Vanes in a turbine section of a gas turbine engine are often provided as arc segment singlets that are arranged in a circumferential row. Each arc segment singlet has one airfoil section attached between an outer platform and an inner platform. There are gaps between adjacent mating platforms in the row through which core gas flow can leak, thereby debiting engine performance. Thin metal strips, known as feather seals, may be used to seal the mateface gaps. Despite these feather seals, however, there can still be a significant amount of leakage. Metallic vanes can be cast as arc segment multiplets that have two or more airfoil sections that are attached with a common platform (e.g., a common outer platform, or between a common outer platform and a common inner platform). This mitigates leakage by eliminating some of the mateface gaps. However, where casting cannot be used, such as for ceramic matrix composite (CMC) structures, there has been considerable difficulty in making multiplets that can also meet structural performance goals. The examples set forth herein below disclose CMC vane multiplets to address one or more of the above concerns.

FIG. 2 illustrates an example of a vane multiplet 60 (arc segment). As will be described, the vane multiplet 60 overcomes one or more of the concerns above by conjoining two or more singlets into a multiplet. For instance, the vane multiplet 60 includes two or more CMC singlet vanes 62. In the illustrated example, there are four CMC singlet vanes 62 arranged circumferentially adjacent each other and individually labelled at 62a, 62b, 62c, and 62d, although it is to be understood that the vane multiplet 60 may alternatively have two, three, or more than four CMC singlet vanes 62. Each CMC singlet vane 62 includes a single airfoil section 64 and a single platform 66 at one end of the airfoil section 64. In this example, the platforms 66 are radially outer platforms but additionally or alternatively there may be platforms at the radially inner ends of the airfoil sections 64, The examples herein are applicable to radially inner and outer platforms. Each platform 66 defines forward and trailing platform edges 66a/66b and first and second circumferential side edges 66c/66d. The CMC singlet vanes 62 are arranged in a circumferential row such that the edges 66c/66d define mateface seams 70 therebetween from one CMC singlet vane 62 to the next. There may be a gap between the edges 66c/66d at the seams 70, although the edges 66c/66d the may also meet and abut at the seams 70.
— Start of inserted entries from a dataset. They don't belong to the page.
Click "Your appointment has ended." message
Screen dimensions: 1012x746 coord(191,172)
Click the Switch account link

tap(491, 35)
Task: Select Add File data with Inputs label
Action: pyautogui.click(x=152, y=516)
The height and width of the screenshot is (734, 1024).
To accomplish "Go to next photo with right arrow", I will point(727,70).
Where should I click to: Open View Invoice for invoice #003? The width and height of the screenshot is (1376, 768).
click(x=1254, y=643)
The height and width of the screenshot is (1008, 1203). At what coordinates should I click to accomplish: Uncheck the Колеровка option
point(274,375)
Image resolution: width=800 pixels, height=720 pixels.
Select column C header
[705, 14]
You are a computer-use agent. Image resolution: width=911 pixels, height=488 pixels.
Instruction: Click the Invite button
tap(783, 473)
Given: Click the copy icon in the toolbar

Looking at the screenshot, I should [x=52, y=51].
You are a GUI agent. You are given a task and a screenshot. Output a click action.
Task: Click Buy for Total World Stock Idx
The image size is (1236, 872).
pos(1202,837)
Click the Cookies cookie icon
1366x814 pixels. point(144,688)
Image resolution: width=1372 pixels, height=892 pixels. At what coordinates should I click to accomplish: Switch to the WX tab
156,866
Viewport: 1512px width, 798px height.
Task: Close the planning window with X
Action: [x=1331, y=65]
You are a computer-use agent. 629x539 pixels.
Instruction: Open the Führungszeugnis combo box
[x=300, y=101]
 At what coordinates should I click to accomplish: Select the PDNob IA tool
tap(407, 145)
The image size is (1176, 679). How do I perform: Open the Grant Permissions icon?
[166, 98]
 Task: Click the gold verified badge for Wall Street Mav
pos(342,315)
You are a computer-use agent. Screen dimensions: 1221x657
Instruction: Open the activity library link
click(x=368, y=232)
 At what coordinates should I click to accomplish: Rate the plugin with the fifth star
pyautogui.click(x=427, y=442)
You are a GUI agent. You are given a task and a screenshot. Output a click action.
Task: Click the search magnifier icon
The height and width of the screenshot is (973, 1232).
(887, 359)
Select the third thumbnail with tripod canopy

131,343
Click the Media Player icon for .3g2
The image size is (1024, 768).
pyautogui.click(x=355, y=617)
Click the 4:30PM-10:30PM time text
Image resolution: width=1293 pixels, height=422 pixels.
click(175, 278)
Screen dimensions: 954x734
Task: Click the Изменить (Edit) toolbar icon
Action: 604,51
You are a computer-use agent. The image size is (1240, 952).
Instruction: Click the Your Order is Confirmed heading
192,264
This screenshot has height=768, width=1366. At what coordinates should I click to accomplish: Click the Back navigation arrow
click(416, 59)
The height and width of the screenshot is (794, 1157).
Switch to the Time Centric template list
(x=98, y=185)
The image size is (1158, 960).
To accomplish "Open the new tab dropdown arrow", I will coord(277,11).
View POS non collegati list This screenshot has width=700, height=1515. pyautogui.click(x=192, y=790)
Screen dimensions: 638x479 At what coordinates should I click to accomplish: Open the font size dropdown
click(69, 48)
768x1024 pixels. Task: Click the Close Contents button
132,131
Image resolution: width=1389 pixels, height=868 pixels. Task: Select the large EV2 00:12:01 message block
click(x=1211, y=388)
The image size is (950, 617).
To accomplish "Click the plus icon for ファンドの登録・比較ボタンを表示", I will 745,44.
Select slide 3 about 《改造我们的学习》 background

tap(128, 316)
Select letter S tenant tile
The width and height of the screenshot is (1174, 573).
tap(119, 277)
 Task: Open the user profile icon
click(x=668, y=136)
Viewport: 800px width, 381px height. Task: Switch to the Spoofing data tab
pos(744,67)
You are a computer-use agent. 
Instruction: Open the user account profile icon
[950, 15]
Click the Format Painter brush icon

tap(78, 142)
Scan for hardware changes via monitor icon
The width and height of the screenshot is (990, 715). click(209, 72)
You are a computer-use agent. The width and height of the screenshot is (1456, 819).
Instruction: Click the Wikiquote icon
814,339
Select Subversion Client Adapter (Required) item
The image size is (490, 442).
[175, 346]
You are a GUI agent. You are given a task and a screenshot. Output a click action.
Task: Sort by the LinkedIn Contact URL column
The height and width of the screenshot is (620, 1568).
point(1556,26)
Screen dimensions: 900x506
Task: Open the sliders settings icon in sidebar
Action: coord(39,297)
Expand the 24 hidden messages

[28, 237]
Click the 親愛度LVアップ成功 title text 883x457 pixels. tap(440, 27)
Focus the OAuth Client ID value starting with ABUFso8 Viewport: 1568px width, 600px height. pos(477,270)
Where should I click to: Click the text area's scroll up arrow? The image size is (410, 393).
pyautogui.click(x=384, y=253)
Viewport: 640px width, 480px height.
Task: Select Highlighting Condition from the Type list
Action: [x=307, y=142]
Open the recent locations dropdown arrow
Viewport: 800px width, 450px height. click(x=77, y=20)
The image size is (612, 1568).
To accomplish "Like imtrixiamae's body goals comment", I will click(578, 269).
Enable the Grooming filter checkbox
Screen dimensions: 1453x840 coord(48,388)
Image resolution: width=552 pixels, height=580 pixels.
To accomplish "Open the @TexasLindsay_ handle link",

The CMC material from which each CMC singlet vane 62 is made is comprised of one or more ceramic fiber plies in a ceramic matrix. Example ceramic matrices are silicon-containing ceramic, such as but not limited to, a silicon carbide (SiC) matrix or a silicon nitride (Si3N4) matrix. Example ceramic reinforcement of the CMC are silicon-containing ceramic fibers, such as but not limited to, silicon carbide (SiC) fiber or silicon nitride (Si3N4) fibers. The CMC may be, but is not limited to, a SiC/SiC ceramic matrix composite in which SiC fiber plies are disposed within a SiC matrix. A fiber ply has a fiber architecture, which refers to an ordered arrangement of the fiber tows relative to one another, such as a 2D woven ply or a 3D structure. Each CMC singlet vane 62 is a one-piece structure in that the airfoil section 64 and platform section 66 are consolidated as a unitary body.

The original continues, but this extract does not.